Consigne » Recopiez fidèlement tout ce qui va du début des enregistrements jusqu'à la ligne contenant « coordinates (87, 174). », celle-ci comprise. Omettez les images dans votre réponse.

Entrées de pointage sur documents et captures d'écran »

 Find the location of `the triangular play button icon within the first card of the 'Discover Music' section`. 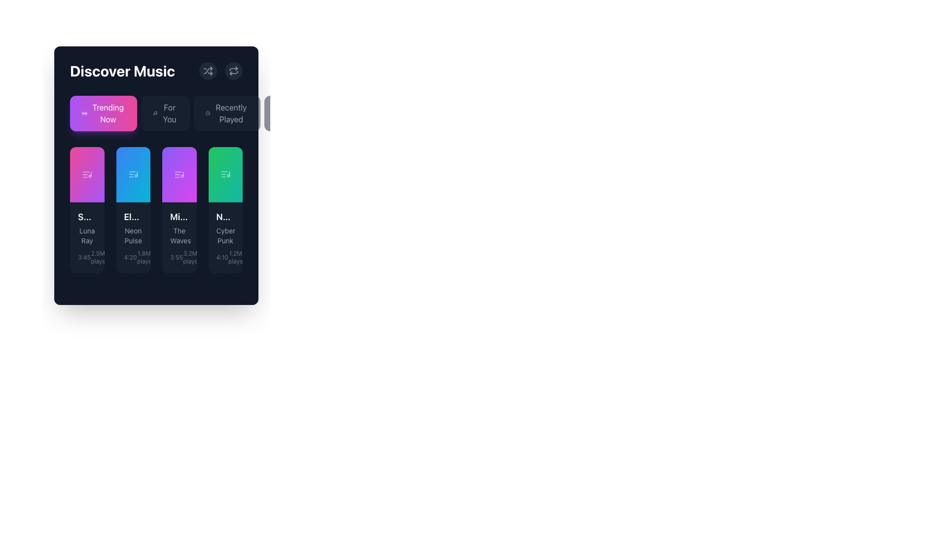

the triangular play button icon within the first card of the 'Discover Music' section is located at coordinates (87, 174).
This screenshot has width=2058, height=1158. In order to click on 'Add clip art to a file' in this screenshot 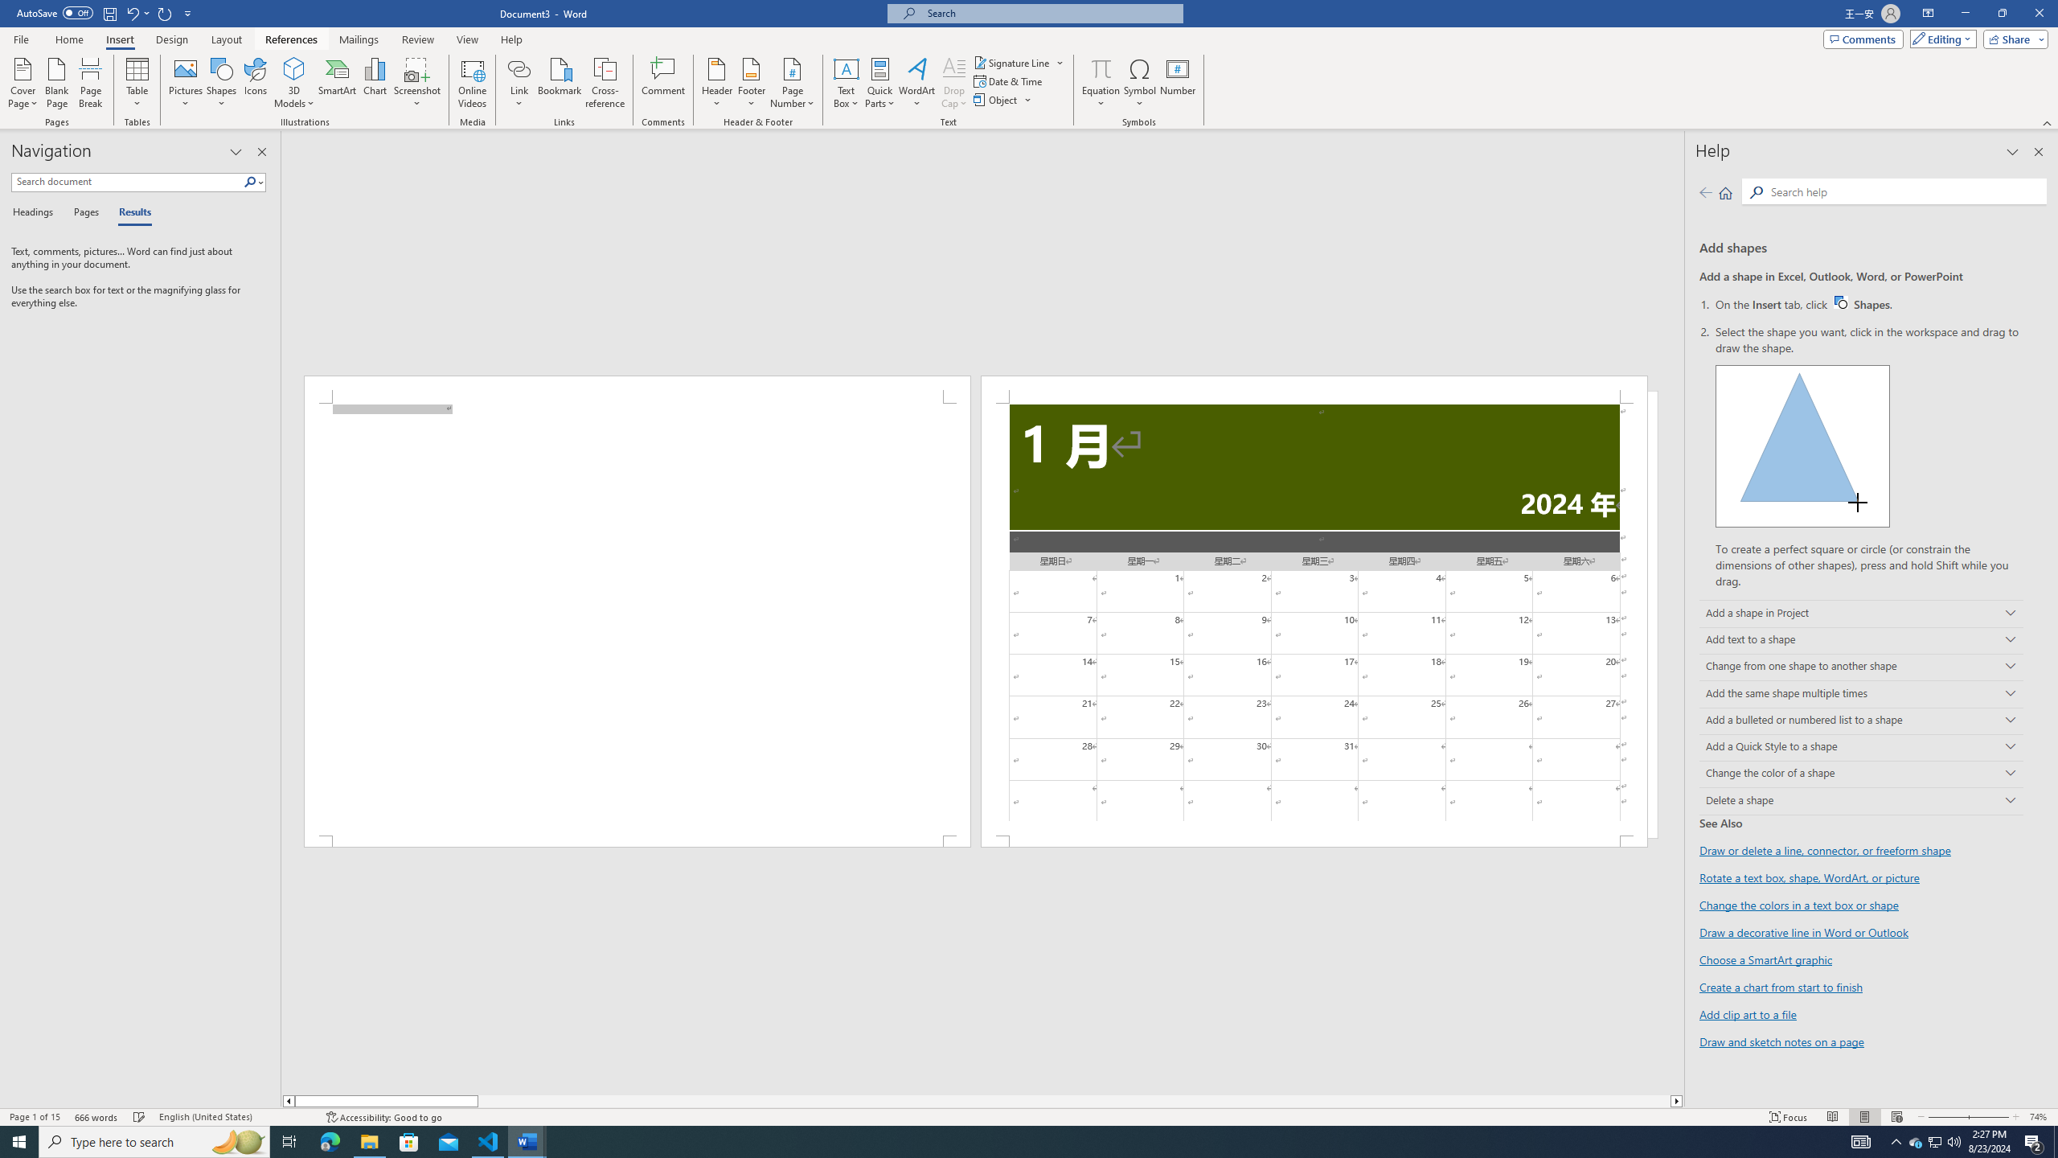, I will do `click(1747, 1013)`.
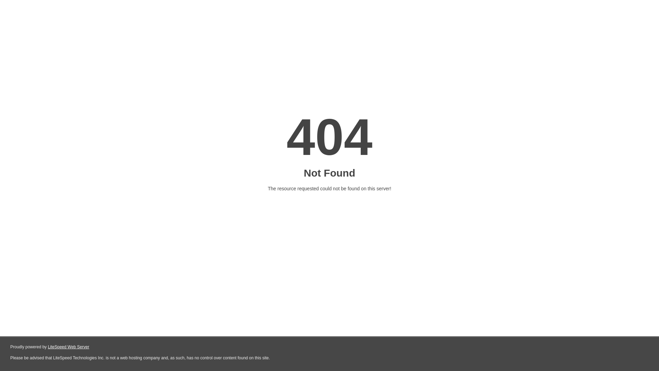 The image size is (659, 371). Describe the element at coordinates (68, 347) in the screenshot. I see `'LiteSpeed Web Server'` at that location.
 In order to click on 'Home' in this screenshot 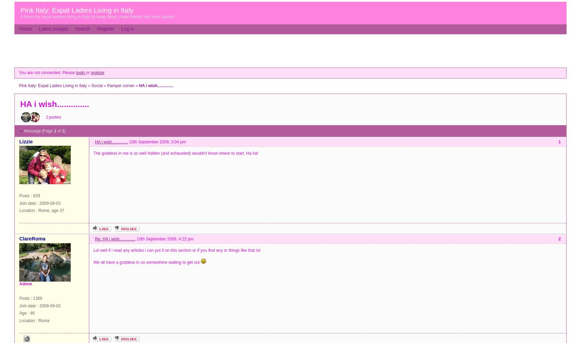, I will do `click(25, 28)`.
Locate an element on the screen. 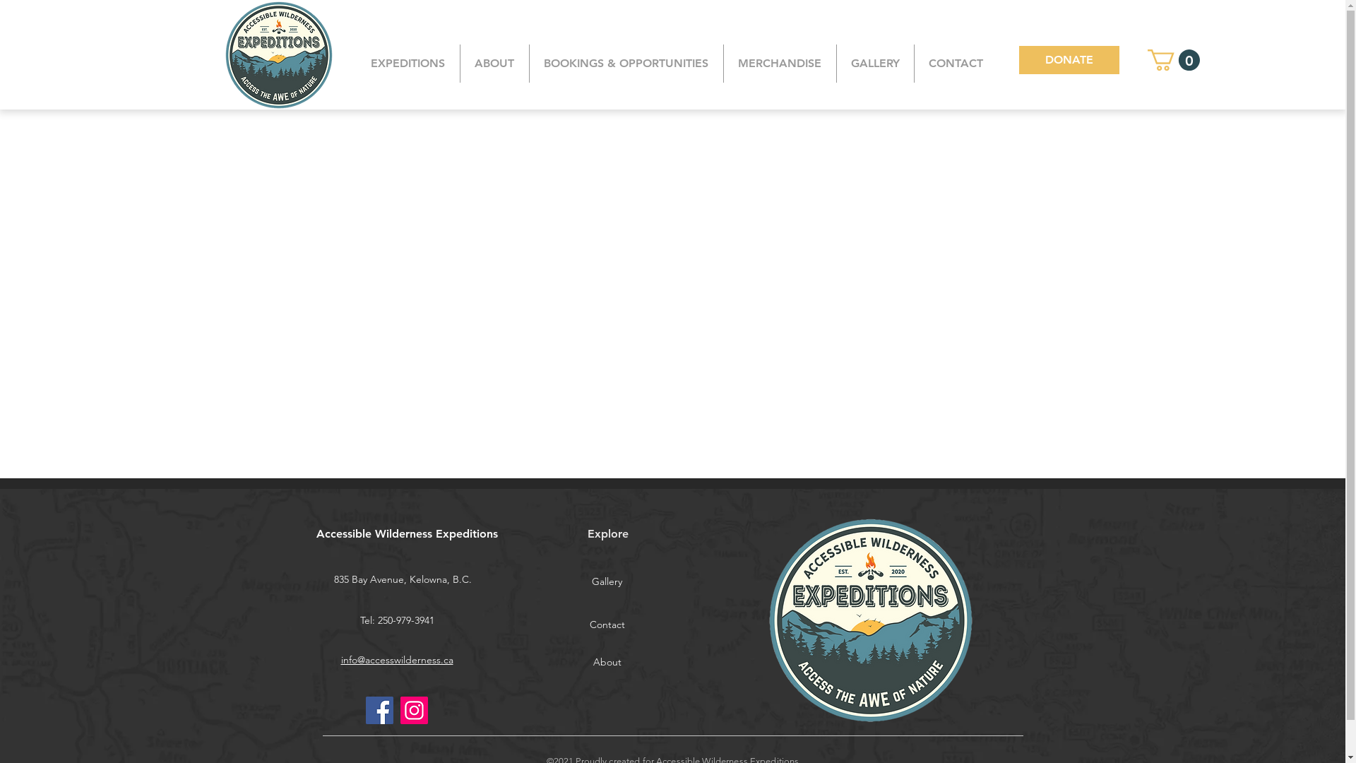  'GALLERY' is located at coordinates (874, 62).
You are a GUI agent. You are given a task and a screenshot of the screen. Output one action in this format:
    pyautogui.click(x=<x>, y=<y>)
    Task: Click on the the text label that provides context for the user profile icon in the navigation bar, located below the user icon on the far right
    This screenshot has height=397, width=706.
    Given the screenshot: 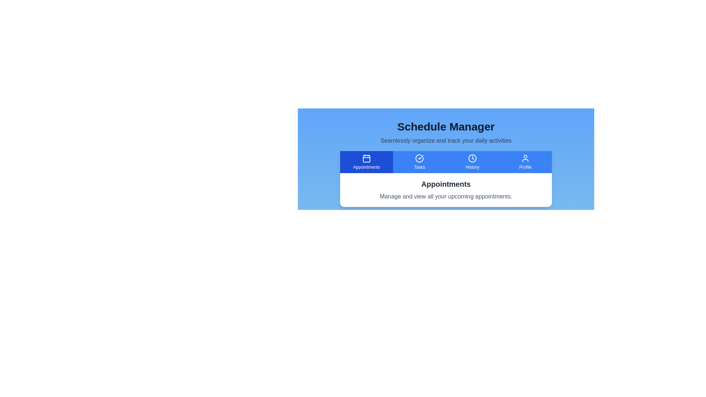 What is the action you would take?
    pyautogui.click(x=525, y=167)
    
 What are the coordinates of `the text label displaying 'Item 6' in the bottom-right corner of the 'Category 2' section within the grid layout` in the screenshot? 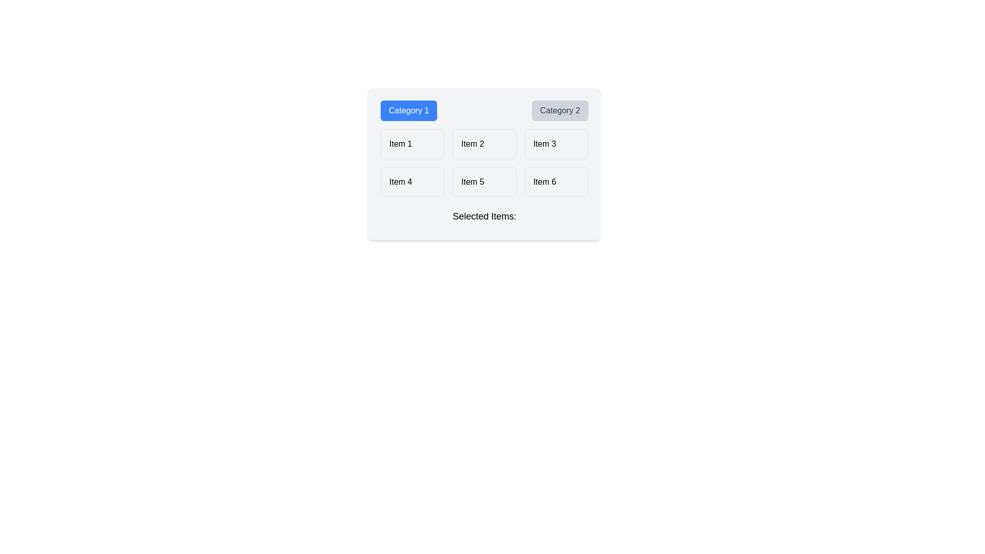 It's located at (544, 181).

Résultat de l'exercice »
 Find the location of `the triangular play button icon within the first card of the 'Discover Music' section`. 

the triangular play button icon within the first card of the 'Discover Music' section is located at coordinates (87, 174).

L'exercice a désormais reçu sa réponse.